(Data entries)
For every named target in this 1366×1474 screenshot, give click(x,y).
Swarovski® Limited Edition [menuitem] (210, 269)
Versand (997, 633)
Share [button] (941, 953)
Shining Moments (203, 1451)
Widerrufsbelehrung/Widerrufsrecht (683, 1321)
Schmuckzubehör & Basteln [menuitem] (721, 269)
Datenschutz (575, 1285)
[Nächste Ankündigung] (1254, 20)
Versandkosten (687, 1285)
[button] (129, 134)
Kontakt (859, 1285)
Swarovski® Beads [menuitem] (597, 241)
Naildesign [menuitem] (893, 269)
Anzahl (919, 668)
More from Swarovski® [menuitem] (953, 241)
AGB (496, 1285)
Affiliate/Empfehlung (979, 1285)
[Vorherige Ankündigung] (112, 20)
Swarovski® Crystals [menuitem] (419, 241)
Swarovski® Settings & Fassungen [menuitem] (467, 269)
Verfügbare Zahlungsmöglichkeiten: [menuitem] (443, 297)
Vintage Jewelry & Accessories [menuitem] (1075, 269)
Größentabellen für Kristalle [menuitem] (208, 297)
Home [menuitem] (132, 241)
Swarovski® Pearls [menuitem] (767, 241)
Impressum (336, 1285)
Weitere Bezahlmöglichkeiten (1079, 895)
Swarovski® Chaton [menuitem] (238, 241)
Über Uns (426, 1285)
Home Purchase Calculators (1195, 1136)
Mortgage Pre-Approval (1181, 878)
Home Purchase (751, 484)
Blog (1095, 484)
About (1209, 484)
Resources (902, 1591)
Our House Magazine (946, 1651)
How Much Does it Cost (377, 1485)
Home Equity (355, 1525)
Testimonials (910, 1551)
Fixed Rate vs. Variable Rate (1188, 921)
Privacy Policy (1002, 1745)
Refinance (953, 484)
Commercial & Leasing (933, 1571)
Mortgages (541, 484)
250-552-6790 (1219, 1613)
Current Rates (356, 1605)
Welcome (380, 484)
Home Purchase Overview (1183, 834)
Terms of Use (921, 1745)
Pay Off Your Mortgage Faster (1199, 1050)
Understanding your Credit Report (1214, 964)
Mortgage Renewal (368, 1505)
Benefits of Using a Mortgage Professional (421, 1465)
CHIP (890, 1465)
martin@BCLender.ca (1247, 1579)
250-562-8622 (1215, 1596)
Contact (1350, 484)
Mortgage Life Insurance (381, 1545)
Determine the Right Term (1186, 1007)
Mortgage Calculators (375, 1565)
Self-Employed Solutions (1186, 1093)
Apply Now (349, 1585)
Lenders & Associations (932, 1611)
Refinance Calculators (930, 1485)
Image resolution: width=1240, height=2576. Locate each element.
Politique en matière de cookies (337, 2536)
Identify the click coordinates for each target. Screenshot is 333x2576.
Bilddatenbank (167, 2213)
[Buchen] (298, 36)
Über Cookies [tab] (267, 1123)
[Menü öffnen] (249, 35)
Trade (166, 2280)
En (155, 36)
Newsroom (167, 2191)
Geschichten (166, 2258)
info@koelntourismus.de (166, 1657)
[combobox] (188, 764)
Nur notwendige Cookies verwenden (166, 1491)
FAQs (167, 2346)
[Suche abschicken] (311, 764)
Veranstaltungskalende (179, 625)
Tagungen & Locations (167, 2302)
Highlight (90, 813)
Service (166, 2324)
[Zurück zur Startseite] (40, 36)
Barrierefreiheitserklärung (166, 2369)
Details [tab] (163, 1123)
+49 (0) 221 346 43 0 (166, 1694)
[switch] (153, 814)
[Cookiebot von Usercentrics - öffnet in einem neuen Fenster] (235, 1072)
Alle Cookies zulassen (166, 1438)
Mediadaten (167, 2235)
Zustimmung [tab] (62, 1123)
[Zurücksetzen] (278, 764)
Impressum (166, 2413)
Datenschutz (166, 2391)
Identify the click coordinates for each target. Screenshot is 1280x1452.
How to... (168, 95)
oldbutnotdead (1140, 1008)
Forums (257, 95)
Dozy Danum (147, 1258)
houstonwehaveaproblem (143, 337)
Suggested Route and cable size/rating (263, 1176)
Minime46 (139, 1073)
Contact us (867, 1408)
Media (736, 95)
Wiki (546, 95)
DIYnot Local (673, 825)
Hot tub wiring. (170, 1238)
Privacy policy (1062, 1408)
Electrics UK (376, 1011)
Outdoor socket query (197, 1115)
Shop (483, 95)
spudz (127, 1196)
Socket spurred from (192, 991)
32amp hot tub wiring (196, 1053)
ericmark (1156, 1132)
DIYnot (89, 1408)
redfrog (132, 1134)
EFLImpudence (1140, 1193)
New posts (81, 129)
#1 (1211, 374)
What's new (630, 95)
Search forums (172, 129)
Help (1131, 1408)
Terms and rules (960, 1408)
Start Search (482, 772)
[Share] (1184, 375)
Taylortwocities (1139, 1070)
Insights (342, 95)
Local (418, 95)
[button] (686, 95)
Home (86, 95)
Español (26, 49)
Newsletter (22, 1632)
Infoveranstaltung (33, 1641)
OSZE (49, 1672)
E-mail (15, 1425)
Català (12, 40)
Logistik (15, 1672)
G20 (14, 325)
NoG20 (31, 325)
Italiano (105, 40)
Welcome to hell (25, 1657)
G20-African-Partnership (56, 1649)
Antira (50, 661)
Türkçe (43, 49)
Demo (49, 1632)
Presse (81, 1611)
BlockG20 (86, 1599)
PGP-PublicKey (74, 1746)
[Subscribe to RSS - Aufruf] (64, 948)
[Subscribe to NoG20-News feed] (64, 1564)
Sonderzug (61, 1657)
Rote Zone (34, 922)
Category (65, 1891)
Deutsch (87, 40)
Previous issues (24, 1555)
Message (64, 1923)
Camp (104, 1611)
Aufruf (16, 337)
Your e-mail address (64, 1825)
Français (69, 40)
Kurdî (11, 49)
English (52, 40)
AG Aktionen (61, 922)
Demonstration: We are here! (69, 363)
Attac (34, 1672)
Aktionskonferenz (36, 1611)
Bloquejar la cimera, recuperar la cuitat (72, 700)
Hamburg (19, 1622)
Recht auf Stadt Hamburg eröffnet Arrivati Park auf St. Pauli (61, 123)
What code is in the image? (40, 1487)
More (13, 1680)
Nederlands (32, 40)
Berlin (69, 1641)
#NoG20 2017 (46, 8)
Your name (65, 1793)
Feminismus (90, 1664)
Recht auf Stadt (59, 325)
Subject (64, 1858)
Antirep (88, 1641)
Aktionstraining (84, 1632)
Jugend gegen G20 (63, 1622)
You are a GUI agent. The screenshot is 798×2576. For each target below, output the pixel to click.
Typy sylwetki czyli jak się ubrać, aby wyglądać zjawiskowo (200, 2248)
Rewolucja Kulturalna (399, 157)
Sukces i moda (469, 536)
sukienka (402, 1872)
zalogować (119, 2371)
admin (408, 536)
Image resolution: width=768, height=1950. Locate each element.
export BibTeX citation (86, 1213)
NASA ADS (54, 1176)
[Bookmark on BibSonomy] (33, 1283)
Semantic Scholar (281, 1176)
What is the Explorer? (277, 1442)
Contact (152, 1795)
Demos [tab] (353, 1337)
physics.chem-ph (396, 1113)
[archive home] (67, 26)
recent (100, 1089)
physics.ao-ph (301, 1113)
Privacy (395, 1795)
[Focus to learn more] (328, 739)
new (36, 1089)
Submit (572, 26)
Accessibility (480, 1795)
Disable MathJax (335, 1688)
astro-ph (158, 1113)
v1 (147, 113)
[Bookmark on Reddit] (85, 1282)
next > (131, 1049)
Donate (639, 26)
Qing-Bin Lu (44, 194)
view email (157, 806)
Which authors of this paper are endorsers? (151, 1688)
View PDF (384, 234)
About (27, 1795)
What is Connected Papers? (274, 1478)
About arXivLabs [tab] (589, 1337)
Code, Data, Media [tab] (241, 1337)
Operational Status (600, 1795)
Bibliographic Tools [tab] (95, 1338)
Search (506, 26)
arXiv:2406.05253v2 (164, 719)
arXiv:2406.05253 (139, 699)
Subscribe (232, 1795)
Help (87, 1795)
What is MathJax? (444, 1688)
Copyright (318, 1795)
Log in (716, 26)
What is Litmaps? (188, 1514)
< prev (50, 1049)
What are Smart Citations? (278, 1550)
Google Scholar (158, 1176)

TASK REQUIREMENTS: Determine how many lines in the records include the string "click". Only that number should be given.

RESULT OF THE TASK: 4